New orders. The survey found new orders decreased a net 5% in the last three months, down slightly from a net decrease of 3% reported in the previous survey for the November report; a net 53% of staffing firms surveyed for January’s report expect an increasing trend in the next six months, down slightly from 54% in the previous survey.

“The next six month expected trend in new orders has been high for quite some time across most staffing segments despite lackluster current orders,” says Curtis Starkey, senior research analyst at SIA. “In this month’s survey, upward trends in revenue could portend that the worst of order declines is behind us, and eventually the optimism of survey takers will be reflected in positive order and revenue growth.”

Labor market balance. Average sales difficulty increased to 3.46 in the January survey from 3.43 in November (on a scale of 1 to 5), and average recruiting difficulty increased to 3.08 from 2.95. Within SIA’s tracking period, average sales difficulty remains at its highest historical level outside of the beginning of the pandemic in 2020.

Spend on temp labor. Overall, spending on temporary workers through US staffing firms fell by a median 5% year over year in December 2023 among staffing firms participating in the Pulse survey, compared to a 10% decrease in October. The aggregate decrease in their US temporary staffing revenue, which was 10% in December compared to 17% in October, maintains the 2023 trend of lagging aggregate growth and illustrates the recent phenomenon of larger companies reporting more negative growth than smaller companies; in December, staffing revenue among small providers was flat year over year, midsize company revenue declined 5% and large company revenue was down 10%.

Allied healthcare posted the strongest median revenue growth at 11%; growth was also positive in locum tenens at 8%, finance/accounting at 6% and engineering at 2%. Growth was flat in six segments: industrial, IT, per diem nursing, legal, life sciences and marketing/creative. Direct hire revenue was also flat year over year. On the flip side, the travel nurse staffing segment once again posted the largest decline, down 19%, while office/clerical — the only other down segment — edged down 1% year over year.

Artificial Intelligence

The most recent Pulse survey also queried participants about the benefits of AI on staffing and planned uses of generative AI.

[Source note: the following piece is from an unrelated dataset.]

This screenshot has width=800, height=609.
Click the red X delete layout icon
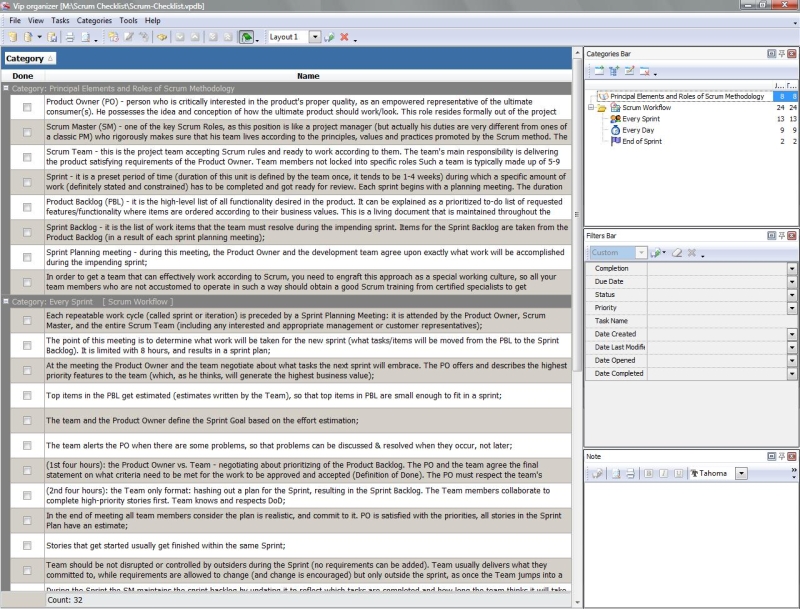344,37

Of the 106 companies responding to the question, “What are some ways in which you see AI benefiting your staffing operations in 2024?” 29 companies — 27% of respondents — cited candidate sourcing/matching as a benefit of AI; 17 companies, 16%, pointed to AI benefiting sales/marketing; and 11 companies, 10%, mentioned benefits in candidate engagement.

By segment:

Commercial. Seven of the 28 responses, 25%, mentioned AI benefiting sales/marketing, and five companies, 18%, pointed to efficiency with regards to the automation of recruitment tasks.

Healthcare. Four of the 29 responses, 14%, mentioned benefits in sourcing/matching; however, the same amount shared they were unsure or saw no impact of AI on operations. Twelve of the 25 responses, 48%, mentioned sourcing/matching and four responses, 16%, referred to candidate engagement.

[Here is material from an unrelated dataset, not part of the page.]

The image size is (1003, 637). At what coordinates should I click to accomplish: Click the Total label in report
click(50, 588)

Other professional or multi-segment. Nine of the 24 “other” responses, 38%, pointed to benefits in sourcing/matching, and five responses, 21%, mentioned benefits in sales/marketing.

The survey also asked, “What are some ways in which you plan on using ChatGPT/generative AI in your staffing operations in 2024?”

Of the 106 companies responding to the question, 18 companies, 18%, mentioned using generative AI to write emails and other communications. Thirteen companies, 13%, plan to use generative AI in marketing tasks, and 13 companies plan to use generative AI to generate job descriptions/job postings. Fifteen companies, 15%, stated they have no plans to use generative AI/ChatGPT or are unsure whether they will.

The survey for SIA’s most recent Pulse Report included responses from 188 staffing firms that conduct business in the US. Selected highlights of the January 2024 Pulse Report are available for download to CWS Council members.